Core inflation, computed as the average of the two price measures now preferred by the Bank of Canada (trim and median), increased 2.75 percent over the same period last year, down from a revised 2.8 percent average in the prior month. The older “CPI-X” measure, which excludes eight of the most volatile components (fruit, vegetables, gasoline, fuel oil, natural gas, mortgage interest, inter-city transportation and tobacco products) as well as the effect of changes in indirect taxes on the remaining components, climbed 1.9 percent over last year, up from 1.8 percent previously, and accelerating on a three-month average basis. Core measures strip out highly-volatile categories, and are often used to develop a better understanding of price pressures in the underlying economy.
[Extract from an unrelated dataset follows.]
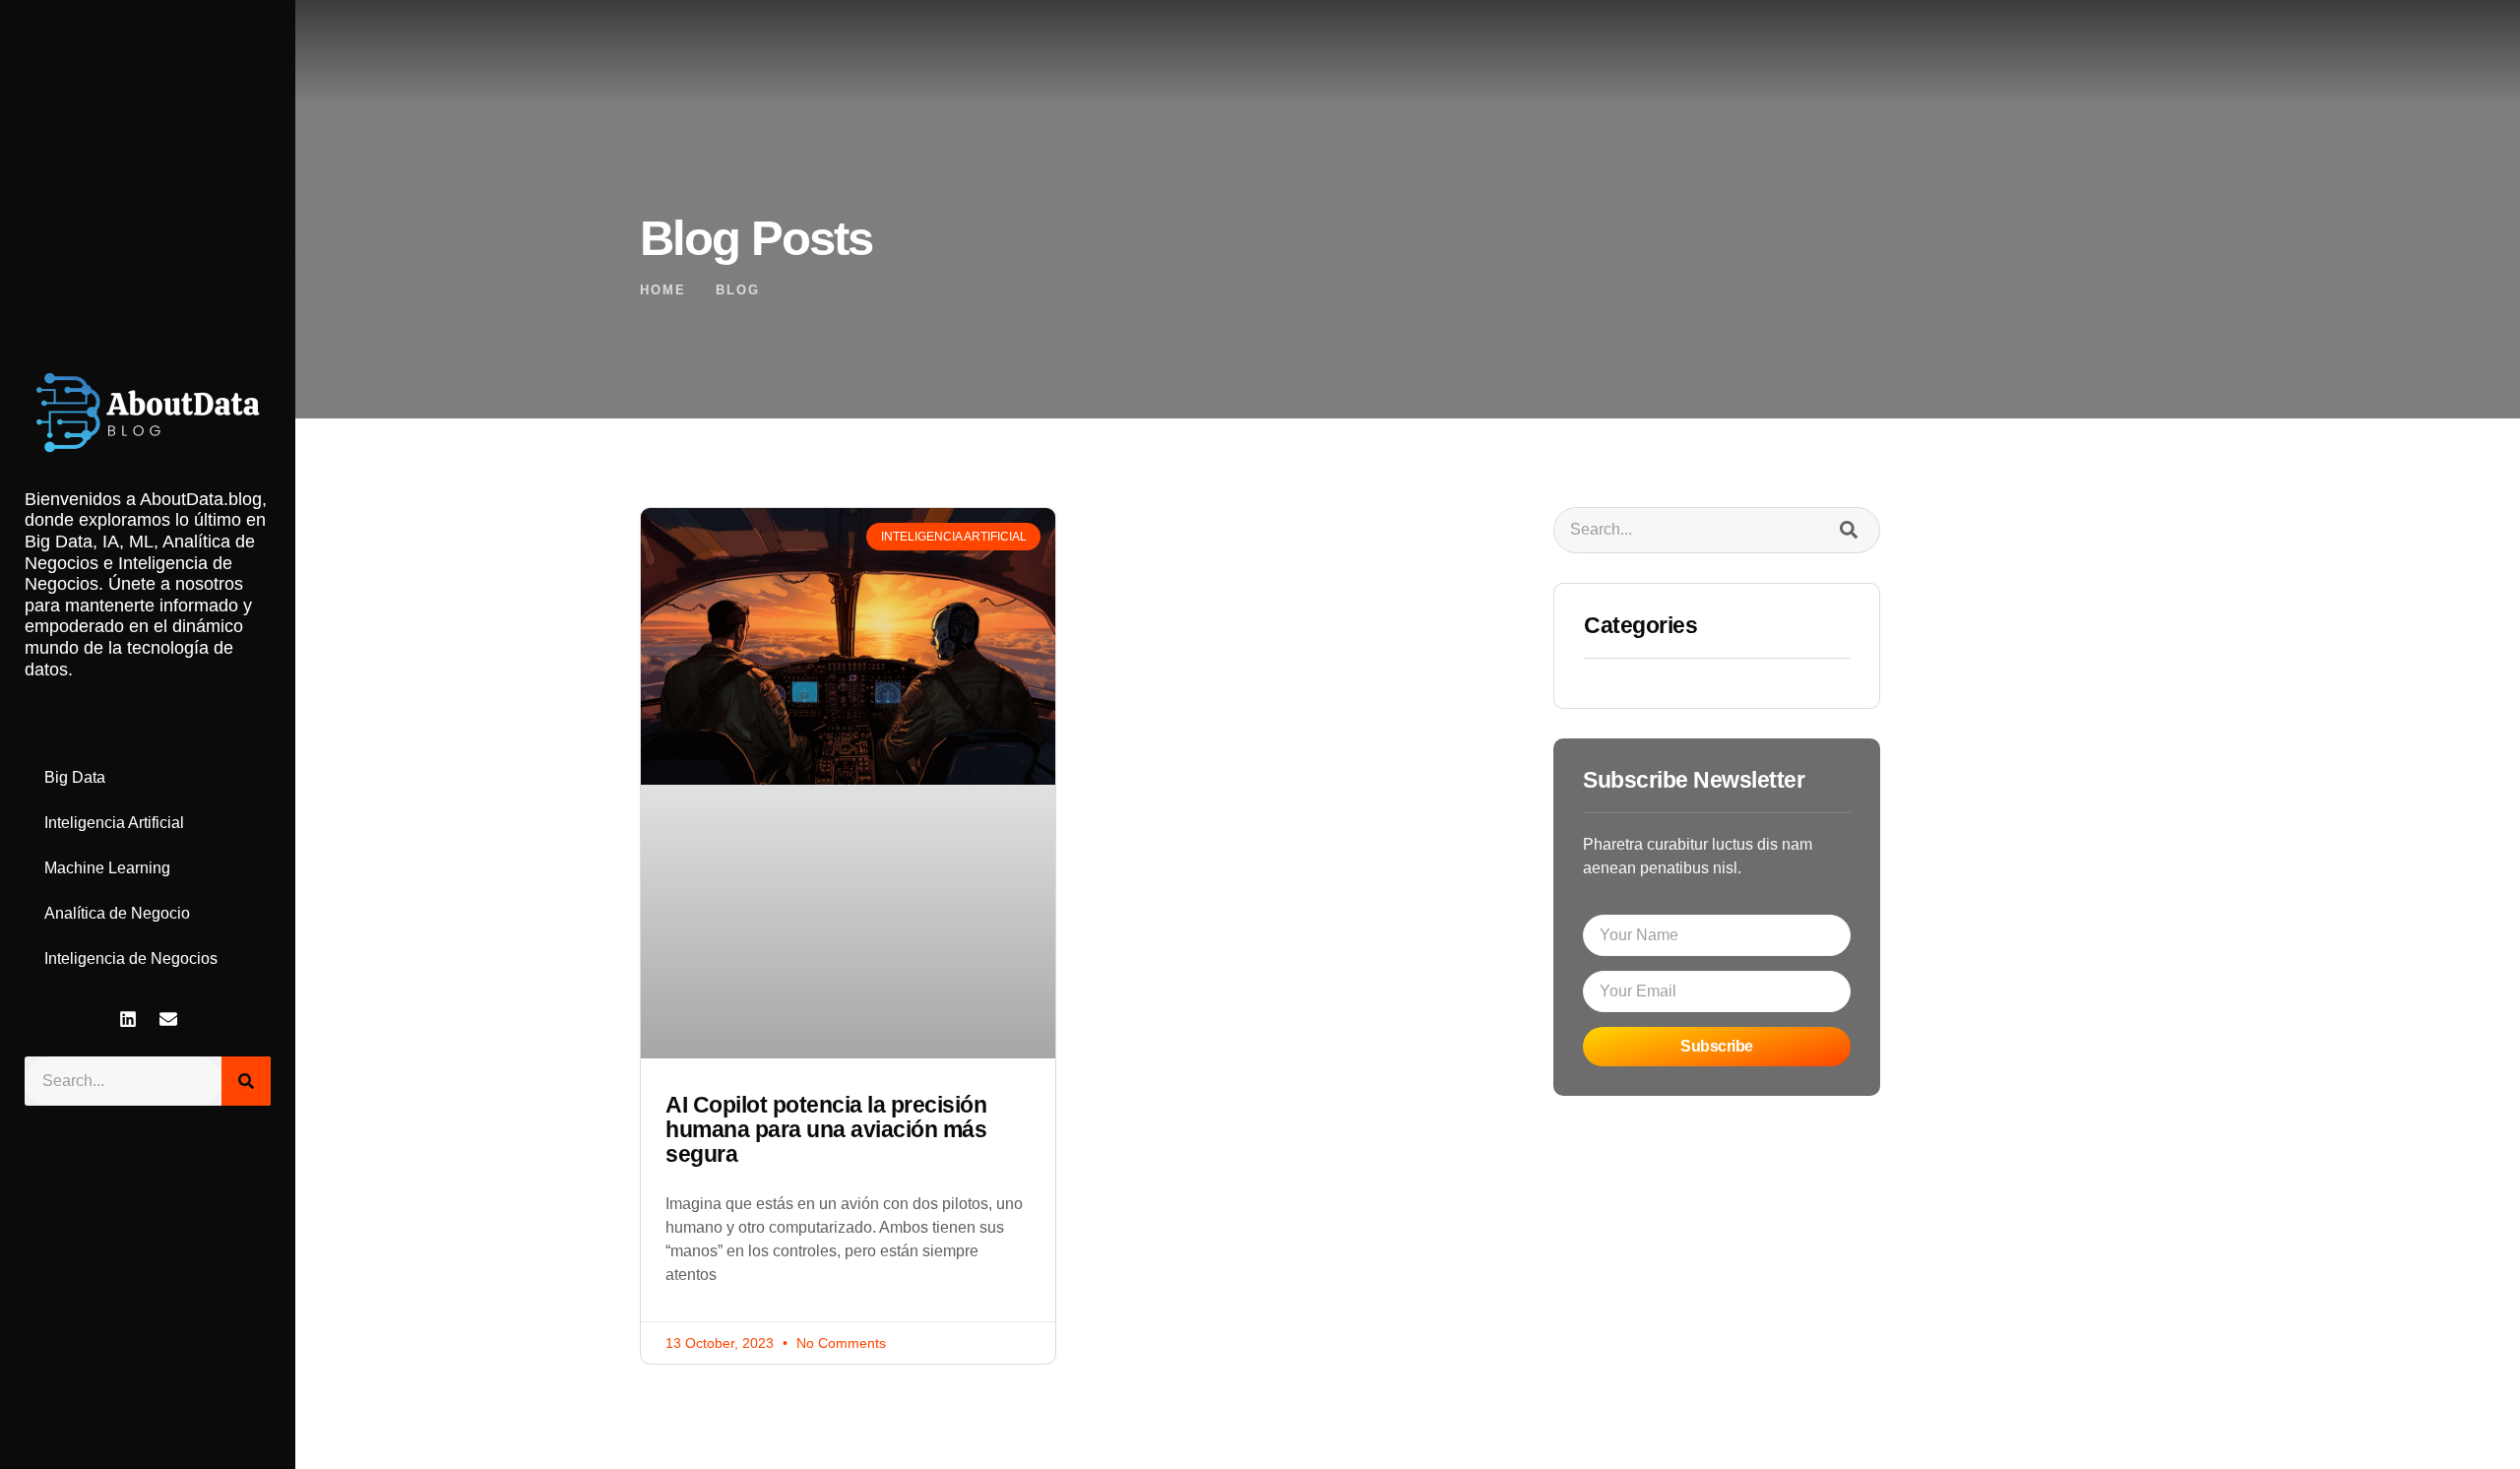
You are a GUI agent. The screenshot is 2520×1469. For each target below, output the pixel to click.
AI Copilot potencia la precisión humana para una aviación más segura (825, 1130)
Swap-implied odds on a rate cut at next week’s Bank of Canada meeting are firming, generating losses in the Canadian dollar. We’re not sure this move can be sustained, given the acceleration in underlying price pressures found below the headline numbers in today’s report. September still looks like the most probable juncture at which policymakers might be comfortable in easing policy further. However, as previously suggested, this is not a strong conviction call: the economy remains weak, inflation expectations have fallen dramatically, and Bank officials appear to be operating with a dovish bias.
South of the border, US retail spending again smashed forecasts last month, suggesting that high borrowing costs and slowing real income gains are failing to take a toll on underlying consumer demand. According to figures published by the Census Bureau this morning, so-called “control group” retail sales sales – with gasoline, cars, food services, and building materials excluded – jumped 0.9 percent in June, roundly topping forecasts set at 0.2 percent.
Total receipts at retail stores, online sellers and restaurants remained essentially unchanged on a month-over-month basis in the month – largely due to a -2 percent loss in motor vehicle sales after a devastating cyber attack – but were up 2.3 percent over a year prior. Markets were expecting a -0.3 percent monthly headline loss.
Treasury yields are rising across the curve, and the dollar is climbing as traders modestly lower the odds on a rate cut at the Federal Reserve’s September meeting. This could prove short-lived: with multiple inflation prints and a number of labour market indicators set to drop before the decision, market participants should remain wary of overreaction.